▶ WHAT THIS TASK INVOLVES: All lines from the one containing "Given: Click the" through the final line of the records below should be reproduced exactly, with the pictures left out.

*** SUPPLIED RECORDS ***

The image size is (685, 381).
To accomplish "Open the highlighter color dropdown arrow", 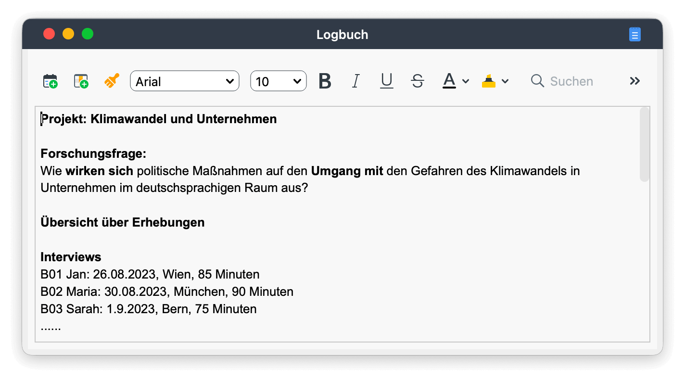I will tap(505, 81).

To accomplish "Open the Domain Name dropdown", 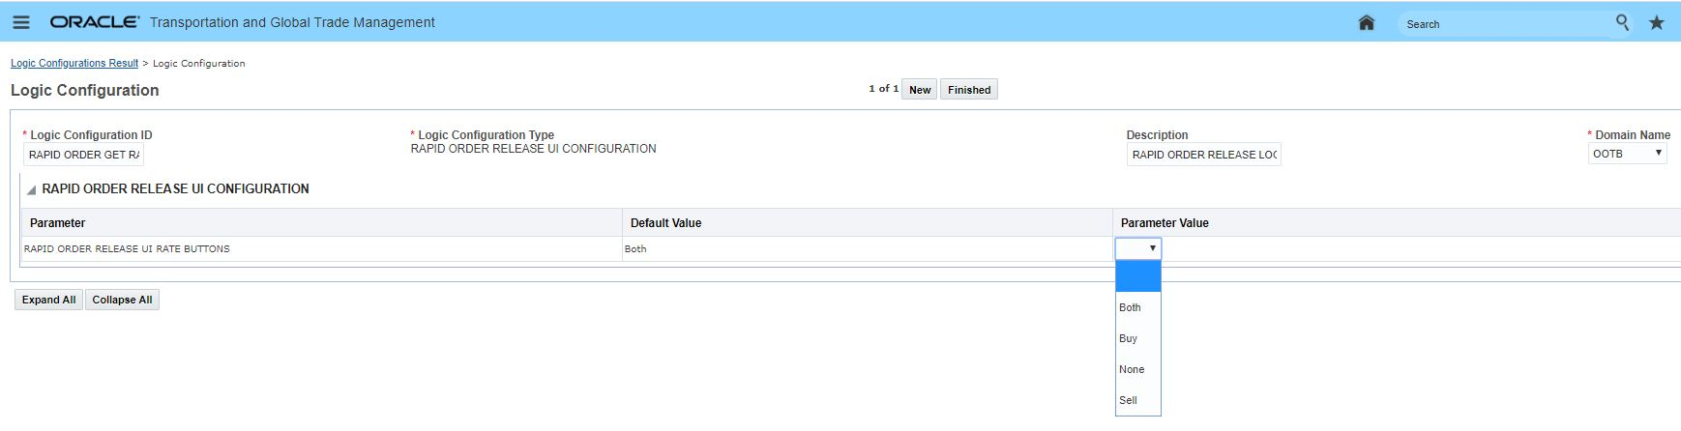I will [x=1627, y=154].
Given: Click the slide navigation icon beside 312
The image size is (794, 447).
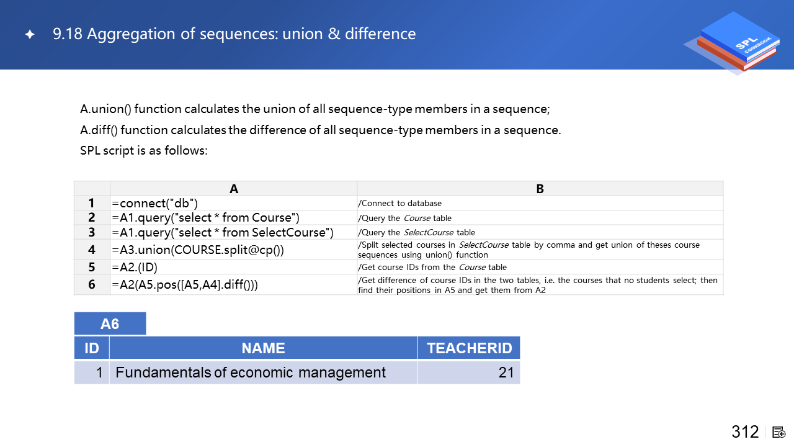Looking at the screenshot, I should pos(779,432).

***

▶ WRITTEN REPLY:
Given: Click the slide navigation icon beside 312
The image size is (794, 447).
Looking at the screenshot, I should pos(779,432).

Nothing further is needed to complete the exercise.